A comparação pode parecer excessiva, mas não é. O que distingue a agenda política de Le Pen com a dos comunistas, do Bloco de Esquerda e de outros movimentos de extrema-esquerda na Europa? Pouco ou nada, porque os extremos tocam-se. É evidente que o convite é completamente despropositado e simplesmente não deveria ter sido feito. Porque não estão em causa apenas diferenças de opiniões, mas a discussão com alguém que quer mesmo acabar com o espírito Web Summit na Europa e no mundo (leia-se o espírito de quem lá vai, porque dos organizadores, já se viu, a coisa é um pouco diferente…). Le Pen tem os seus canais de comunicação, e bem oleados, como sabemos, tendo em conta os resultados das últimas presidências francesas, com 35% dos votos na segunda volta, perdendo para Macron. Cosgrave não resistiu ao número de marketing, não resistiu a ter um nome polémico, como convém a estes eventos. Enganou-se.

Tão rapidamente justificou o convite, como, logo a seguir, faz ainda pior. O líder do WS – uma iniciativa privada, de empreendedores tecnológicos – passou a decisão para o governo. Se recebesse alguma indicação do poder político, aquele que lhe garante os financiamentos, desfazeria o convite. Publicamente, o governo fez saber que não faria qualquer comentário ou daria alguma orientação, e bem. O mundo virado ao contrário ou, na verdade, a confirmação de uma coisa que já deveríamos saber. O WS é um evento comercial, a cultura do evento é o dinheiro, e não há problema nenhum nisso… desde que não nos enganem.

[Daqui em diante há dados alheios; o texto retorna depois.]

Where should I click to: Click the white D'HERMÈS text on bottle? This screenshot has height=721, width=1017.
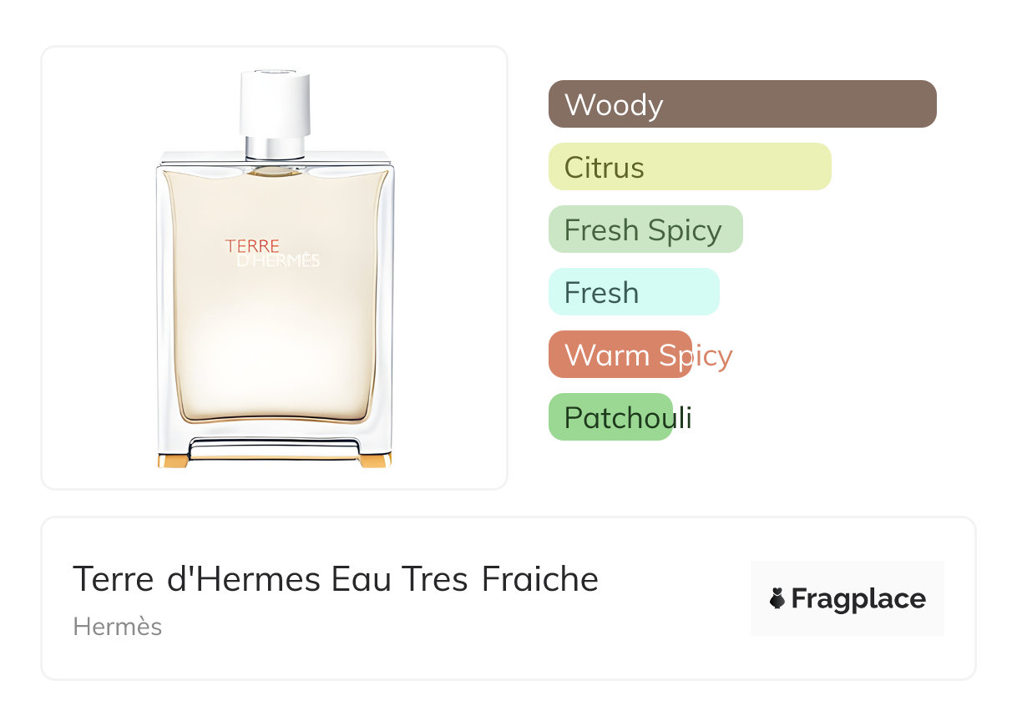[278, 261]
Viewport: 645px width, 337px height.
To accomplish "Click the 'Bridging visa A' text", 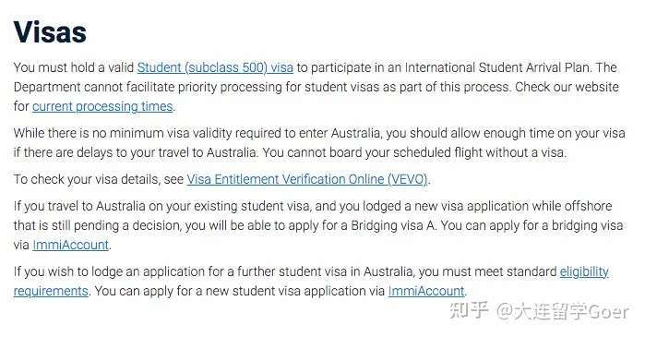I will (x=393, y=225).
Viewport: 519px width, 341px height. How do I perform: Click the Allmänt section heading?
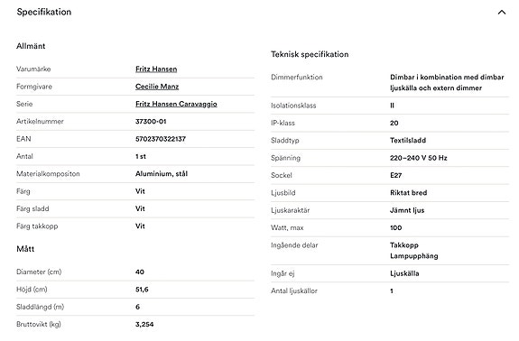31,46
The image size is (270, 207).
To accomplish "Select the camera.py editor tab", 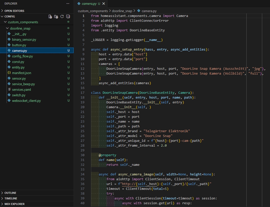I will 89,4.
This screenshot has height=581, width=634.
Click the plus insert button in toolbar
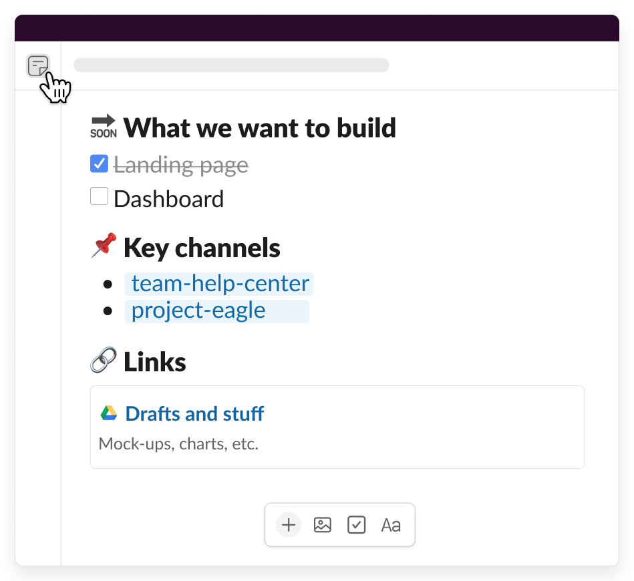click(x=289, y=525)
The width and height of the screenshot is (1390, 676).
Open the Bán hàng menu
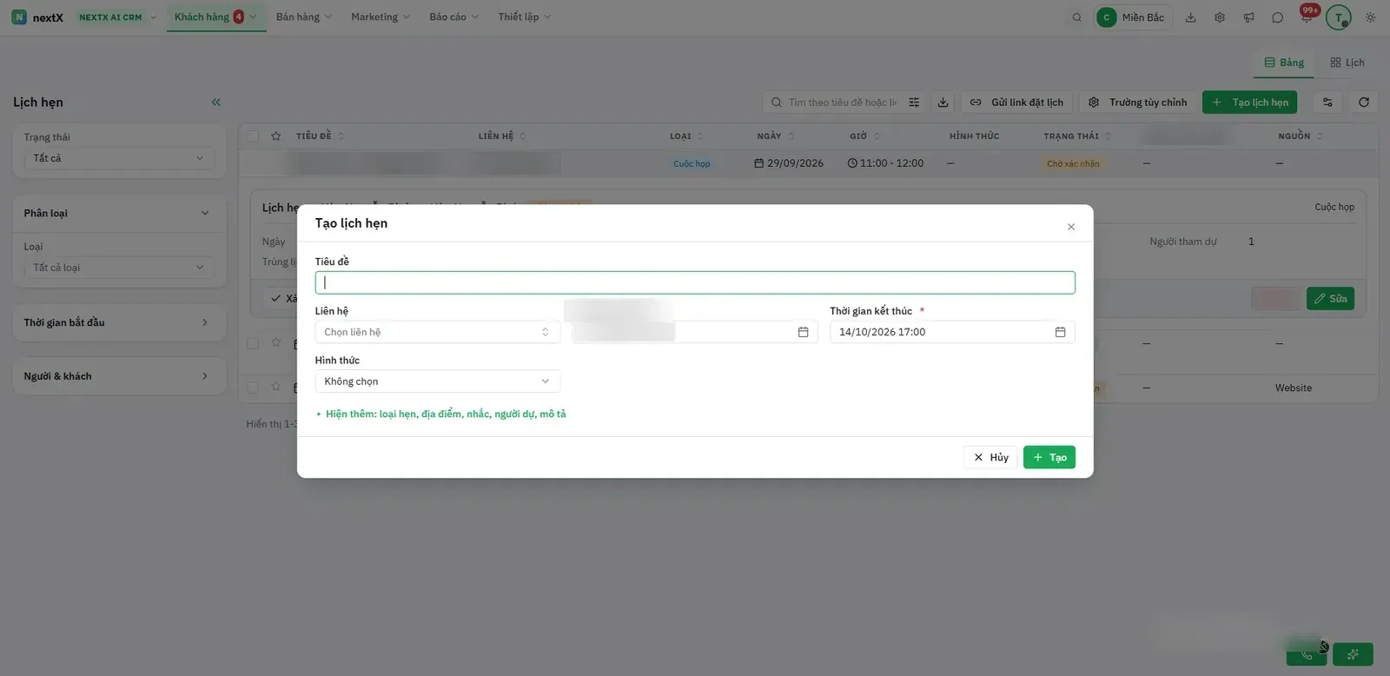pyautogui.click(x=303, y=17)
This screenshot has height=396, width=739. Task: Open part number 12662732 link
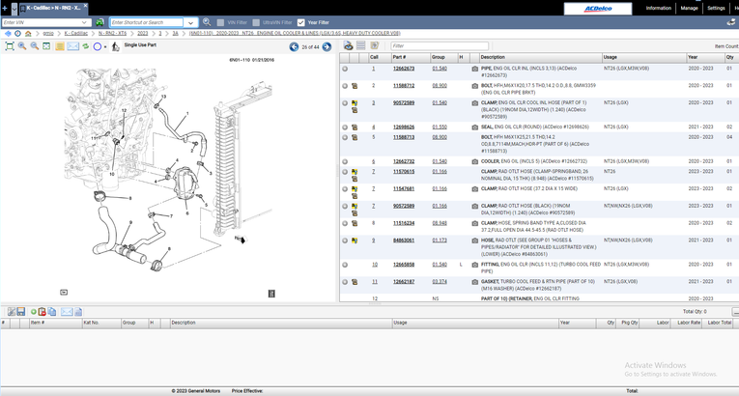403,161
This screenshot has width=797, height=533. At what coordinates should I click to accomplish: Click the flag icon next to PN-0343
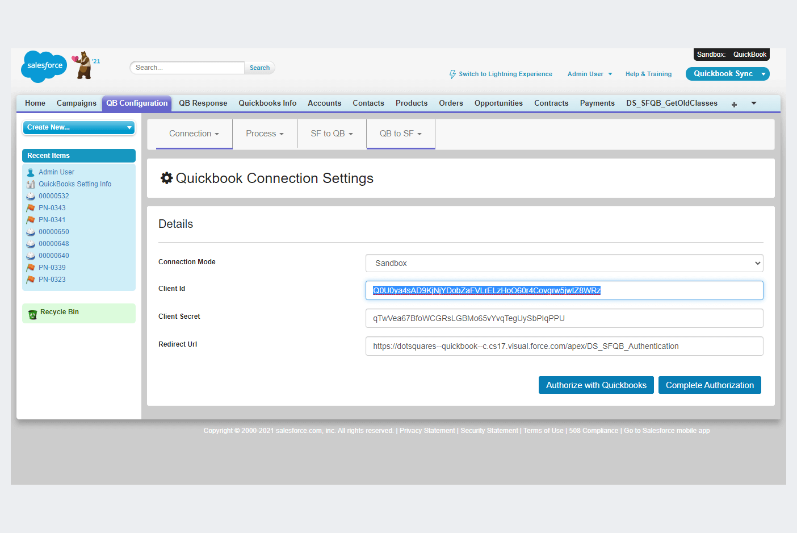click(31, 208)
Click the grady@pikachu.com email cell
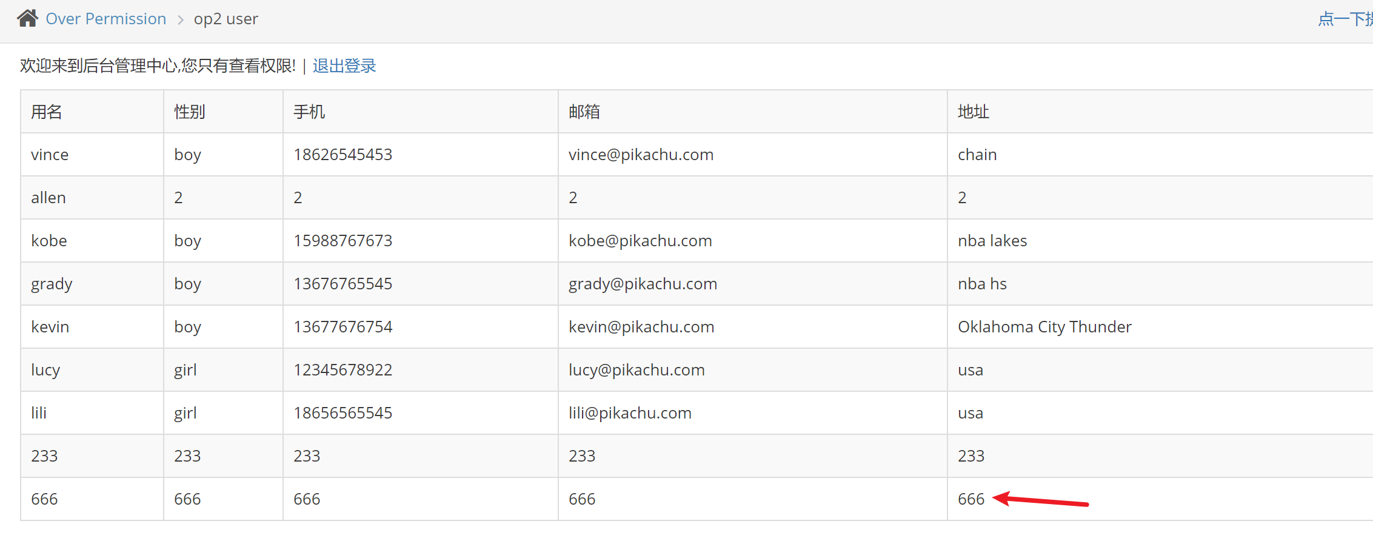The image size is (1373, 555). (x=643, y=284)
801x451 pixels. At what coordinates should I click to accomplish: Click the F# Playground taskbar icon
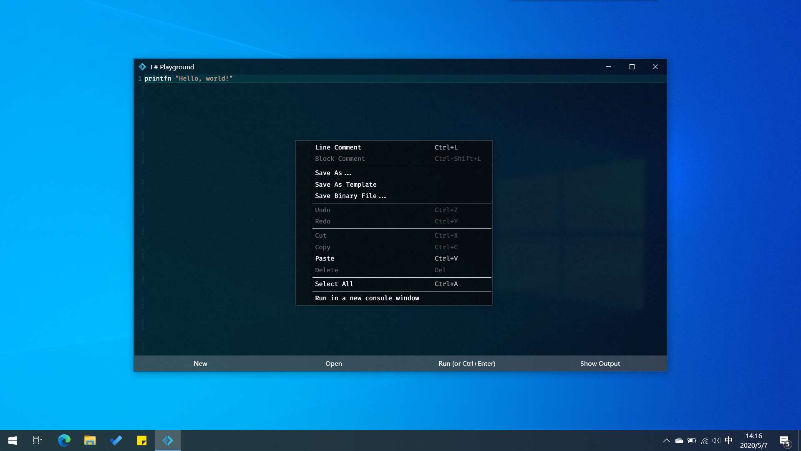(168, 441)
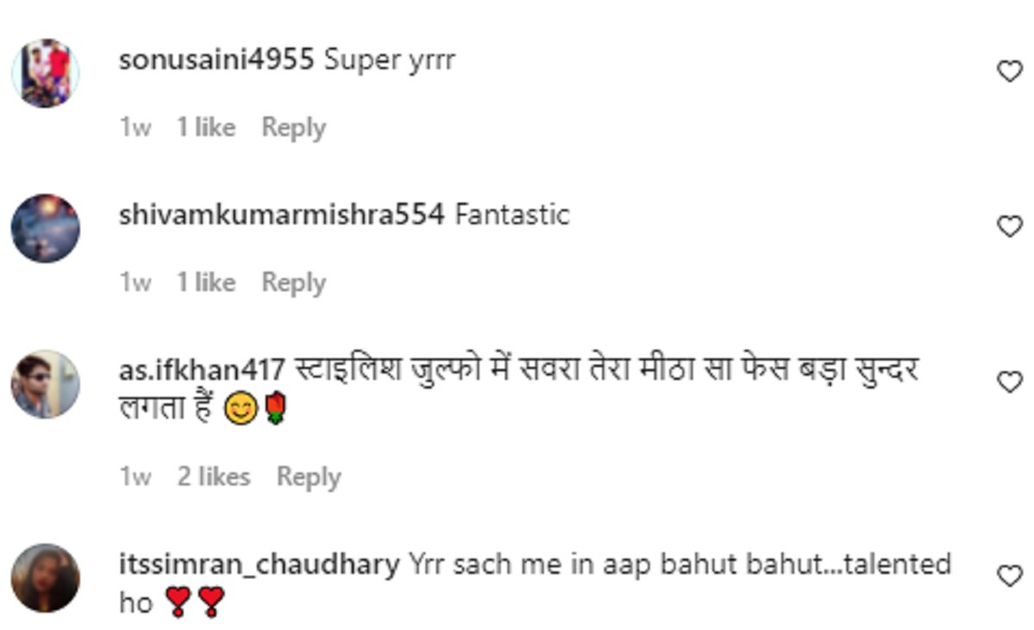
Task: Open shivamkumarmishra554's profile avatar
Action: click(x=46, y=228)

O fim deste caso, já sabemos, não foi preciso muito tempo para Paddy Cosgrave anunciar que, afinal, depois de muita reflexão (???), tinha concluído que a decisão correta era retirar o convite a Le Pen. Na verdade, não resistiu à pressão da esquerda, pressão nas redes sociais, o que não deixa de ser uma ironia, pela natureza do próprio Web Summit. A tolerância que tanto defendem na sua expressão mais restrita: Só para os nossos, para aqueles com quem concordamos.

O Web Summit, tal como o conhecemos, acabou. Este desfecho merece, ainda assim, duas ou três notas finais:

  1. Há, em muitas cabeças, uma grande confusão entre o papel do Estado e do governo como patrocinadores do evento e quem o organiza. A reação que fez cair o convite já feito e aceite com a justificação de que o Estado financia o evento mostra como é a conceção de independência dos promotores do evento na definição dos seus conteúdos. O Governo financia o WS para o país ter publicidade internacional, mas, está visto, passa também a ser dono do evento. Ou, os promotores podem ter toda a liberdade desde que convidem as pessoas certas.
  2. Paddy Cosgrave não voltará a ter liberdade para convidar quem quer. A partir de agora, aqui ou em qualquer outro país, terá de fazer uma lista prévia e enviá-la ao poder político em funções, ao que lhe paga. Só depois disso, por aprovação formal ou tácita, poderá fazer os devidos convites. Estamos a falar de um evento promovido por quem defende o empreendedorismo, a liberdade de iniciativa privada e a inovação.
  3. Tendo em conta que há uma negociação em curso entre o Web Summit e o Estado português para o prolongamento do evento em Lisboa pormais dez anos, não é difícil antecipar que este acordo já estará fechado. Paddy Cosgrave colocou-se nas mãos do governo, arriscou a sua credibilidade e independência, e do próprio evento. Só pode ter uma explicação: o Web Summit acabou tal como o conhecemos, mas vai continuar por cá mais uns anos.